MIT Golub Center for Finance and Policy
Public Policy
Optimal multi-horizon portfolios with forward-looking expectations and loss aversion: an application to sovereign wealth funds
By
Abstract
This paper presents a framework for portfolio optimization that makes three departures from the traditional mean-variance approach. First, we optimize the portfolio over multiple horizons, reflecting the belief that long-term investors care about intertemporal gains and losses, as well as cumulative performance, rather than simply long-run performance (expressed as a terminal value at the end of the optimization period). Second, rather than approximate through variance, which includes upside performance too, we account for loss aversion by simulating more severe shock events than those captured in historical samples, as well as through a specification of investor utility that sharply penalizes loses beyond a specified threshold. Finally, our framework allows investors to express forward-looking expectations (or make Bayesian adjustments) around how future performance may differ from those observed in the past.

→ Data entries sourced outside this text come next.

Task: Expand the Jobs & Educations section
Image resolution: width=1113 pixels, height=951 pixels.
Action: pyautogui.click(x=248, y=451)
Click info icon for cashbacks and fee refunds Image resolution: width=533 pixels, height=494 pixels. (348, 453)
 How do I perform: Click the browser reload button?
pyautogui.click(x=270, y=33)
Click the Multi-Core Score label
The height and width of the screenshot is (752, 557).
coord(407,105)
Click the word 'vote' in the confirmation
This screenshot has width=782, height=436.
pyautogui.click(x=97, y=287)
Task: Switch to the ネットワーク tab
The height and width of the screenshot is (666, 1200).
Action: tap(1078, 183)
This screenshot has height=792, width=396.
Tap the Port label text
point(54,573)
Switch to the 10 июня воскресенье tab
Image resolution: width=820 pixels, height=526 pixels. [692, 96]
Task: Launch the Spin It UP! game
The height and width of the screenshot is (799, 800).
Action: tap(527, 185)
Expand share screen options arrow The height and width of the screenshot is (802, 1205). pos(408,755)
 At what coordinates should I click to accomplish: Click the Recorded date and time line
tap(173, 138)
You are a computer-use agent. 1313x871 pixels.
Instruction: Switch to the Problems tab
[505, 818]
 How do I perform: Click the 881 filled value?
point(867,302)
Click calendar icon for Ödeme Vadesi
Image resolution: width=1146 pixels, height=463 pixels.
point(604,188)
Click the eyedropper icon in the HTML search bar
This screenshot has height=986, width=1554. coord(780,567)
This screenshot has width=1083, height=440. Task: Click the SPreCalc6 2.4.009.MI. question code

We demonstrate the value of the framework and how it could be implemented through a consideration of the problem faced by sovereign wealth funds with long-term investment horizons. While this implementation exercise is illustrative, we find that these adjustments – which more realistically capture the observed behaviour of sovereign wealth funds as long-term investors than the traditional mean-variance heuristic – result in meaningful shifts in optimal portfolio weights.